I'm sure Mr Hague would gladly have done without the topical footnote but in truth every atrocity since last Wednesday has helped preserve him from accusations of redundant repetition. Because this was the second week in which Mr Hague had selected this topic as the theme of his questions and the second week in which he had devoted all his ammunition to the one issue. Which either means he believes he has found a genuine weak spot in the Government's performance or that there's absolutely nothing else he feels confident about raising. It is, I think, the former but that only amplifies the question of whether this particular weak spot should be in play at all.
For the Labour Party there is something irresponsible about Mr Hague's persistent prodding. They see him as a man trying to find out how far he can press his forefinger into a baby's fontanelle, that soft divot in the skull where the bones have not quite knitted. It's easy to do this and it looks quite dramatic but you have to be careful you don't actually kill the baby. For Labour the Good Friday Agreement is a cherished infant that will not easily survive such treatment. For the Tories, the Prime Minister's refusal to consider halting the release of terrorist prisoners is a fatal indulgence, rather than the protection of a delicate child. They are perfectly entitled to point out that the baby's head is an odd shape, they say, and that pressure must be applied to correct it. Both positions were elaborated last week but yesterday the difference of opinion was a little hotter in manner, the mutual accusations less guarded.

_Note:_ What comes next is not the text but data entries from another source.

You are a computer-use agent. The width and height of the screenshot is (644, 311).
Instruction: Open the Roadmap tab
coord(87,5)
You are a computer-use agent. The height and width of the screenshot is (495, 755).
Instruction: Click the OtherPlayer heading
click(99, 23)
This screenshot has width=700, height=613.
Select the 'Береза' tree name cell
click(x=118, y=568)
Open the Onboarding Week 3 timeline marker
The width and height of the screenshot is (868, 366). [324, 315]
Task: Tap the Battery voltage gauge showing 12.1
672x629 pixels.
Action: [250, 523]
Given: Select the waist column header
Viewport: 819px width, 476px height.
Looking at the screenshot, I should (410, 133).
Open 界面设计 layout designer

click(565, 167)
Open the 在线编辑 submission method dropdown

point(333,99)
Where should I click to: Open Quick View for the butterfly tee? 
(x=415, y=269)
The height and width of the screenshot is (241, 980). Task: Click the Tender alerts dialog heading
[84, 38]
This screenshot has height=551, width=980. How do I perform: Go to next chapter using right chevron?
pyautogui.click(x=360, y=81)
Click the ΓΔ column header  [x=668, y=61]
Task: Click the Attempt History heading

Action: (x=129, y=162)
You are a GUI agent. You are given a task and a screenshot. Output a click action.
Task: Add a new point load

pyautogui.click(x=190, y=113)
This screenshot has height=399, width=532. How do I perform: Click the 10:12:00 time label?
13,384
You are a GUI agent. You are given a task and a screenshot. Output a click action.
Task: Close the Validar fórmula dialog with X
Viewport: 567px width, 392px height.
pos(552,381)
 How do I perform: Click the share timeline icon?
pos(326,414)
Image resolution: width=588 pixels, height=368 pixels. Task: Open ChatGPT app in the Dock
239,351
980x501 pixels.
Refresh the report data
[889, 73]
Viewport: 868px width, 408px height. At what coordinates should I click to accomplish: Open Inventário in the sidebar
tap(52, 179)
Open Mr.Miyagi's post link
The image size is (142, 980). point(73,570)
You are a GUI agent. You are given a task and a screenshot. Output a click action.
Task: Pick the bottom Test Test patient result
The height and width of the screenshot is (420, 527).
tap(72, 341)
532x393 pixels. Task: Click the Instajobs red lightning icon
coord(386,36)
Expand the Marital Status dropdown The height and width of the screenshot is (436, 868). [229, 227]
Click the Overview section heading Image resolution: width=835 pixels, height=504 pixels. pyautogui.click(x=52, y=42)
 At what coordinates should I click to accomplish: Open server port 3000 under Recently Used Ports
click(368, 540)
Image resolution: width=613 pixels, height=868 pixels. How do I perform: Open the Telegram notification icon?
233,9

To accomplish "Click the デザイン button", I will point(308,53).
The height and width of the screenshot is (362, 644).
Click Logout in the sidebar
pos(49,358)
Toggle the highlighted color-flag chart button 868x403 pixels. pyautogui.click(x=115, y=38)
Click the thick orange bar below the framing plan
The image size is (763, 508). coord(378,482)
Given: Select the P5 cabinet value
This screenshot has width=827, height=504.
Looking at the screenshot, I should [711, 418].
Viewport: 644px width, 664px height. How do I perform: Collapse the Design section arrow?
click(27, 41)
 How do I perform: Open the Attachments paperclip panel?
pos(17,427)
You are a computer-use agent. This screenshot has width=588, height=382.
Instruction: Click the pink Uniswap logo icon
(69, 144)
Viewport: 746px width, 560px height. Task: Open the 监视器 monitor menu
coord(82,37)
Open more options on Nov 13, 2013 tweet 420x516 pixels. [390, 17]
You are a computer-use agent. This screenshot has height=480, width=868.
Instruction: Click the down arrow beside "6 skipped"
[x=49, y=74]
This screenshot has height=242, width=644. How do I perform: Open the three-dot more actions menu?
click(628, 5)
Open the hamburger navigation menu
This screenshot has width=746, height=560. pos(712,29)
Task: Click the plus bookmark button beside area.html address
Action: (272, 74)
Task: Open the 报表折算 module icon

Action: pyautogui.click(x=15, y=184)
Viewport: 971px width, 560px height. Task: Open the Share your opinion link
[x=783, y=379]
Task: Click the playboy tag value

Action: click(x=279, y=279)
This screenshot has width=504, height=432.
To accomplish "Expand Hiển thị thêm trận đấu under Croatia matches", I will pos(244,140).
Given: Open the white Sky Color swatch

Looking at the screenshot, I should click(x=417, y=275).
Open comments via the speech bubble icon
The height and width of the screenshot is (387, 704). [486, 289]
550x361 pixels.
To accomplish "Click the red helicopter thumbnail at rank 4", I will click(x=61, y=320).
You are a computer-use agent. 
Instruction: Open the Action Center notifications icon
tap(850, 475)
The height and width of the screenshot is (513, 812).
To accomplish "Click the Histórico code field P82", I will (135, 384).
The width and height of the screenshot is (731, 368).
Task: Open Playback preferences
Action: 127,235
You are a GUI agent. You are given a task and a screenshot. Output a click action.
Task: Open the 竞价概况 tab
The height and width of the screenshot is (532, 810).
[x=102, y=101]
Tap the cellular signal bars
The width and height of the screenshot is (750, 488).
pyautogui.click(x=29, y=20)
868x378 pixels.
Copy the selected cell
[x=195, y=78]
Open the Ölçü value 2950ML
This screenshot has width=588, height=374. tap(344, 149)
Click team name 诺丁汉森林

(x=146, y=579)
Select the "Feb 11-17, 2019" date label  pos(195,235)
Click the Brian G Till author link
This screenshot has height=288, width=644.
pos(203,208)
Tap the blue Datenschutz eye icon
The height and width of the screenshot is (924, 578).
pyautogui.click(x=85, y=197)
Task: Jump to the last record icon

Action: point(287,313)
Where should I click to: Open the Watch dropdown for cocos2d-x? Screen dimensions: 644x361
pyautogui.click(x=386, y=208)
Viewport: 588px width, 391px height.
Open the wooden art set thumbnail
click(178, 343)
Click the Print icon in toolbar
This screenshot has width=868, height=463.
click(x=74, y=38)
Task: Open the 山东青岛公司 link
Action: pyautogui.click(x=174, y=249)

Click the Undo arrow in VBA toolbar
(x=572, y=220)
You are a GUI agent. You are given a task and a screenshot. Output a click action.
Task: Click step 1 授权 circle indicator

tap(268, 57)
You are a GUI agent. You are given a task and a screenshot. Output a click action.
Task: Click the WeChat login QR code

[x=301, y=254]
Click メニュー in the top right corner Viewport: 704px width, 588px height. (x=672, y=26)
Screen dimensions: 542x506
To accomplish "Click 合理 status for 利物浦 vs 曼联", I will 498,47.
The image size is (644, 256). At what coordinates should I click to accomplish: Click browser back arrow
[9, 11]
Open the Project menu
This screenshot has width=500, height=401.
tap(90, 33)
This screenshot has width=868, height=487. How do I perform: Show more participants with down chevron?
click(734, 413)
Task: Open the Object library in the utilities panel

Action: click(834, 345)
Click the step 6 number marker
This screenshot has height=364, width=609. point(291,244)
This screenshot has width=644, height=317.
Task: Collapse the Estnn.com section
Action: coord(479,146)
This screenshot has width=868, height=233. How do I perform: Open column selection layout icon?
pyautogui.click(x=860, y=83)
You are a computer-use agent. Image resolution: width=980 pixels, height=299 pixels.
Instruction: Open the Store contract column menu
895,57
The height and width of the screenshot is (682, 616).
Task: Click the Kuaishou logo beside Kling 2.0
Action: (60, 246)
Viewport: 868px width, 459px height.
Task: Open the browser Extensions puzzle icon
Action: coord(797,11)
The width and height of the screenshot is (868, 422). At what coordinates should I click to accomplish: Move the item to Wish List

"I don't doubt that the Leader of the Opposition is well-intentioned on this," said Mr Blair "but I do believe he's been dragged along by others who aren't." He jabbed his finger sternly at the ill-disciplined backbench hounds he believed had tugged Mr Hague off-balance.
Mr Blair has one very good argument against the Conservative position and several rather weaker ones. Oddly, he spends more time on the latter than the former. He summed the good argument up in a balanced soundbite: "It may be an imperfect process and an imperfect peace, but it is better than no process and no peace." The weaker arguments are those that incorporate statistics about the year- on-year figures for punishment beatings (which, oddly, seem to suggest that men who have just had their kneecaps reduced to puree might take comfort from being part of a diminishing trend) or those that piously attempt to invoke the principle of bi-partisanship on Northern Ireland issues. This can't help but sound either whiney - the protest of a small boy who has taken his turn in goal and now finds the gesture is not reciprocated - or self- serving, as if every element of government policy on this crucial issue was to be permanently off-limits.
He does far better when he reminds the Opposition that it is he, and not it, who has to make such difficult decisions and how grave an error could be - a brief statement of sole parental care against which Tory rhetoric is far less effective.